Decision-Making with Lightweight Confidence-Aware Language Model for Autonomous Driving
2026-05-25 • Robotics
Robotics
AI summaryⓘ
The authors developed a new method to help self-driving cars make smart decisions faster and with fewer computer resources. They use a smaller, simpler language model that learns from a team of agents working together to decide actions, check confidence, and explain choices. This learning process helps the smaller model understand complex situations like big models but runs quicker. Tests show their method works well and is fast, making it better for real-world driving systems with limited computing power.
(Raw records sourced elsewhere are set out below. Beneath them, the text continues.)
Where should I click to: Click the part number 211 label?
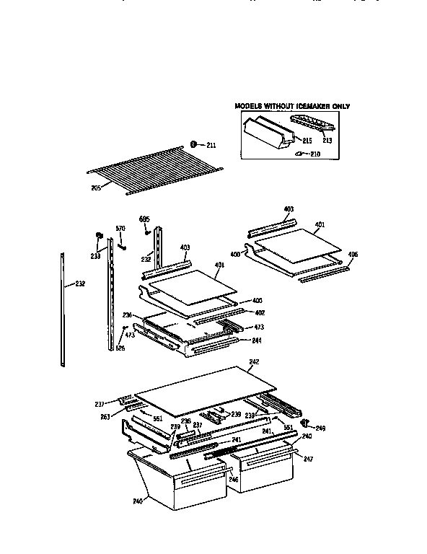point(211,145)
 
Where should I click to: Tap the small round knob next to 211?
point(194,144)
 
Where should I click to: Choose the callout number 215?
point(307,140)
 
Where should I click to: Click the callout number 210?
point(314,154)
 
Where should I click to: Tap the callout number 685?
point(144,219)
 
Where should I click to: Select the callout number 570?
point(120,229)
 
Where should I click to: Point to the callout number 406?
point(353,255)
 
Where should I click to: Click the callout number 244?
point(256,340)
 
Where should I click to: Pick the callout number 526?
point(120,348)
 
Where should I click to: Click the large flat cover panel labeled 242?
point(202,386)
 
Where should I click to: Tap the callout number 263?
point(105,416)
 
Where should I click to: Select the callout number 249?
point(321,428)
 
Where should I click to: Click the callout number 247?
point(309,458)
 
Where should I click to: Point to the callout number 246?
point(234,478)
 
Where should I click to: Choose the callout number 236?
point(127,315)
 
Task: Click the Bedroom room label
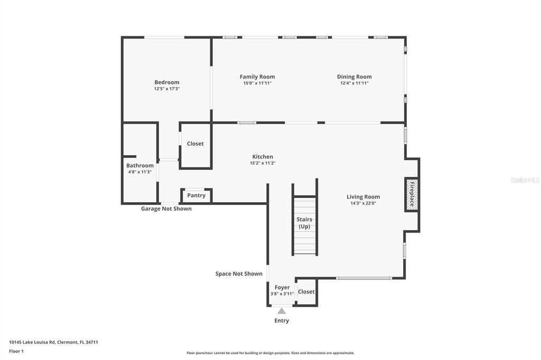[166, 82]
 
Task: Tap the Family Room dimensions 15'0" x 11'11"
[257, 83]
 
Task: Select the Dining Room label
[355, 77]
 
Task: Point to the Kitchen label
[263, 157]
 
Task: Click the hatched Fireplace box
[411, 194]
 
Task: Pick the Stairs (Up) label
[304, 223]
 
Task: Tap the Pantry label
[197, 195]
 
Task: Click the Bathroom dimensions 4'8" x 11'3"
[139, 172]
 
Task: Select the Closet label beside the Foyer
[306, 292]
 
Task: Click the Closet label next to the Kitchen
[195, 144]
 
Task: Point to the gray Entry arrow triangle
[282, 311]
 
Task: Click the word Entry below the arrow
[282, 321]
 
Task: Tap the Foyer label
[282, 287]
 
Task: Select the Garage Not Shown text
[166, 209]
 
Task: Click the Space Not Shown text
[239, 274]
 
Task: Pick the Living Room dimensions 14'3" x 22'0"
[363, 203]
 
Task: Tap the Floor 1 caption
[16, 352]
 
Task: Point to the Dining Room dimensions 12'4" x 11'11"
[355, 83]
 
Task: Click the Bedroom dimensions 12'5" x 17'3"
[167, 89]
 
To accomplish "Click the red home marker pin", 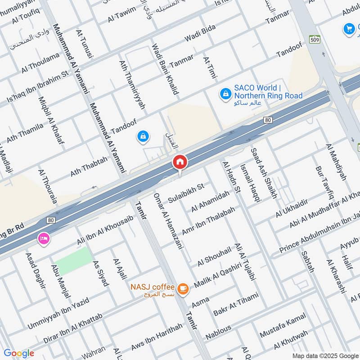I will click(x=180, y=162).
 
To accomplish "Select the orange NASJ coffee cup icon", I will click(x=182, y=289).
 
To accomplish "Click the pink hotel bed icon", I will click(x=44, y=238).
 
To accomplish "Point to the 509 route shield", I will click(x=314, y=39).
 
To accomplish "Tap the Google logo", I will click(x=19, y=353).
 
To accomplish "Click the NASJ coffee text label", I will click(x=152, y=287).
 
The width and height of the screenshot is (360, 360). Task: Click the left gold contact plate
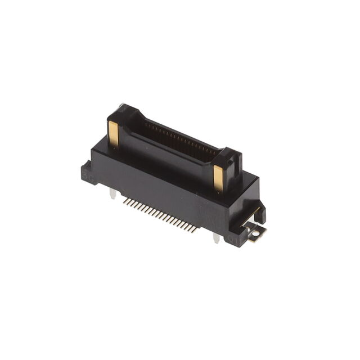click(114, 135)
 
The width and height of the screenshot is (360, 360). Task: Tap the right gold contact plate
click(218, 178)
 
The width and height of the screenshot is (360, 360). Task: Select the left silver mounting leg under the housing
click(113, 194)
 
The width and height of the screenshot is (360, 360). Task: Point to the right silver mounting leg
click(217, 238)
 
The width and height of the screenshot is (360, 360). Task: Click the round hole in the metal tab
click(256, 231)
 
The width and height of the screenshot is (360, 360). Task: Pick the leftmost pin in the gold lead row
click(124, 200)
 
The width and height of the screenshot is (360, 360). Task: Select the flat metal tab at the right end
click(255, 231)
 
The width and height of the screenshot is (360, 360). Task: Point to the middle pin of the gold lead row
click(160, 215)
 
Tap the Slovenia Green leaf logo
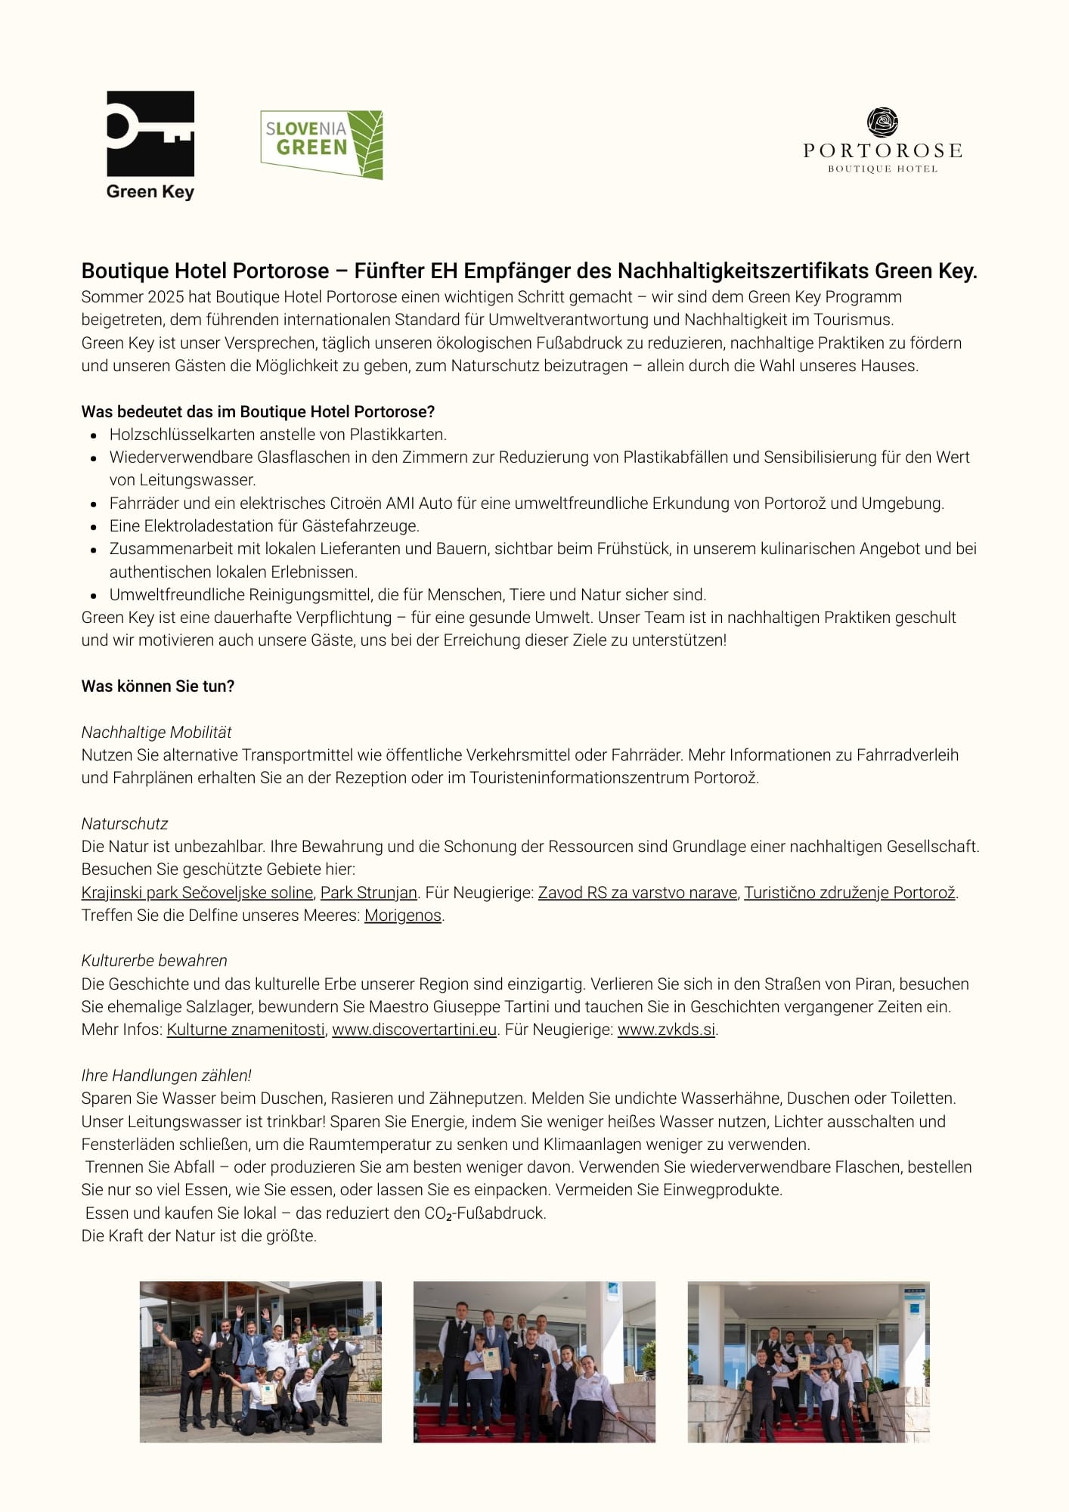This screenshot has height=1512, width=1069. [321, 144]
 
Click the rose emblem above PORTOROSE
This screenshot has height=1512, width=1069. [882, 122]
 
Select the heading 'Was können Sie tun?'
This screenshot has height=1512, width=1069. [158, 686]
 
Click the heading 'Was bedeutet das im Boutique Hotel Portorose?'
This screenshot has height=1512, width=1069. [258, 412]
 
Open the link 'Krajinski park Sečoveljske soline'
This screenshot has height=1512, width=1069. [197, 893]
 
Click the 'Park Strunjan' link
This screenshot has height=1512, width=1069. [369, 893]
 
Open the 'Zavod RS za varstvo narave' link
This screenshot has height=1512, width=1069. [637, 893]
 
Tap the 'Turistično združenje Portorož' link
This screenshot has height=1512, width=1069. [850, 893]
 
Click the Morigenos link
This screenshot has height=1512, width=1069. [403, 916]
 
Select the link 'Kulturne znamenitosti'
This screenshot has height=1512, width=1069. [246, 1030]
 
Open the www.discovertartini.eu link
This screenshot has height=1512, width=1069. [414, 1030]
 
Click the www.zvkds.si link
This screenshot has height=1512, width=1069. [666, 1030]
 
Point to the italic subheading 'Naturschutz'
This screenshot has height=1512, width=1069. [125, 824]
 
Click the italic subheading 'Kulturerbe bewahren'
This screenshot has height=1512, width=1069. [154, 961]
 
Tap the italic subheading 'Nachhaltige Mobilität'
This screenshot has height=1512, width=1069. [156, 733]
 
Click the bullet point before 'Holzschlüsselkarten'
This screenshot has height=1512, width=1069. [94, 435]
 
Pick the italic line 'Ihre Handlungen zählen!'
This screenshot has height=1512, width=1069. [166, 1076]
Large Language ModelsMultimodal LLMsAutonomous DrivingDecision-Making FrameworkConfidence-Aware ModelChain-of-Thought ReasoningModel DistillationDual-Head ArchitectureRetrieval Augmented GenerationnuPlan Benchmark
Authors
Ruoyu Yao, Ruiguo Zhong, Pei Liu, Mingxing Peng, Rui Yang, Jun Ma
Abstract
Large Language Models (LLMs) and Multimodal LLMs (MLLMs) have demonstrated immense potential in autonomous driving (AD) by offering human-like reasoning and open-world generalization. However, the excessive computational overhead and high inference latency of these massive models severely hinder their deployment in resource-constrained AD systems. To address this challenge, we propose a novel decision-making framework utilizing a lightweight confidence-aware language model, which bridges the gap between complex multimodal intention reasoning and efficient inference. Specifically, we design a multi-agent collaborative workflow, comprising action voting, confidence assessment, and summarization agents, to generate high-quality, confidence-annotated decision demonstrations via explicit Chain-of-Thought (CoT) reasoning. These demonstrations are then distilled into a lightweight language model featuring a dual-head architecture, enabling the joint prediction of decision probabilities and the generation of textual rationales. The distillation is realized via a confidence-aware fine-tuning strategy coupled with Retrieval Augmented Generation (RAG) to enhance the model's adaptability and data efficiency. Comprehensive closed-loop experiments on the nuPlan benchmark demonstrate that our approach achieves state-of-the-art (SOTA) success rates in both regular and long-tail scenarios while maintaining low inference latency.